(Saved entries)

»»

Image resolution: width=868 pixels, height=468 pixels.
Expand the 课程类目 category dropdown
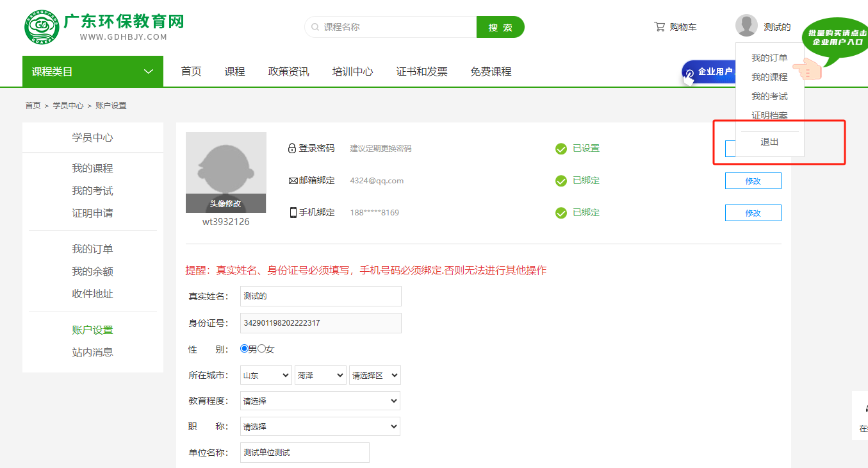tap(93, 72)
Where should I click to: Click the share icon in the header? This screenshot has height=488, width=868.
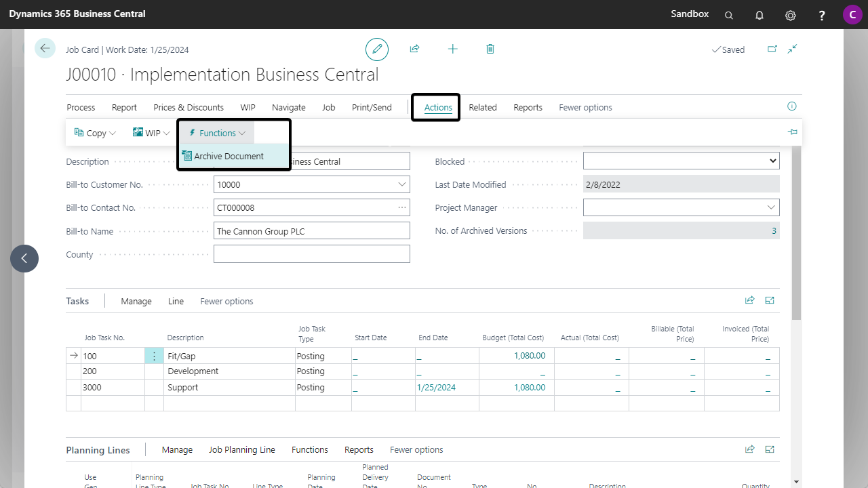coord(414,49)
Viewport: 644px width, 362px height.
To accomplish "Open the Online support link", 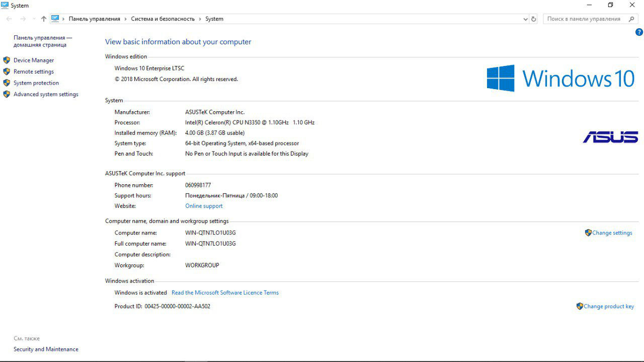I will tap(204, 205).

««

Pictures are to be left out while the lines from the beginning of the records through the line with "Viewport: 644px width, 362px height." are copied word for word.

Image resolution: width=868 pixels, height=468 pixels.
Expand the 课程类目 category dropdown
tap(93, 72)
Where should I click to: Click the share icon in the header? This screenshot has height=488, width=868.
coord(414,49)
Viewport: 644px width, 362px height.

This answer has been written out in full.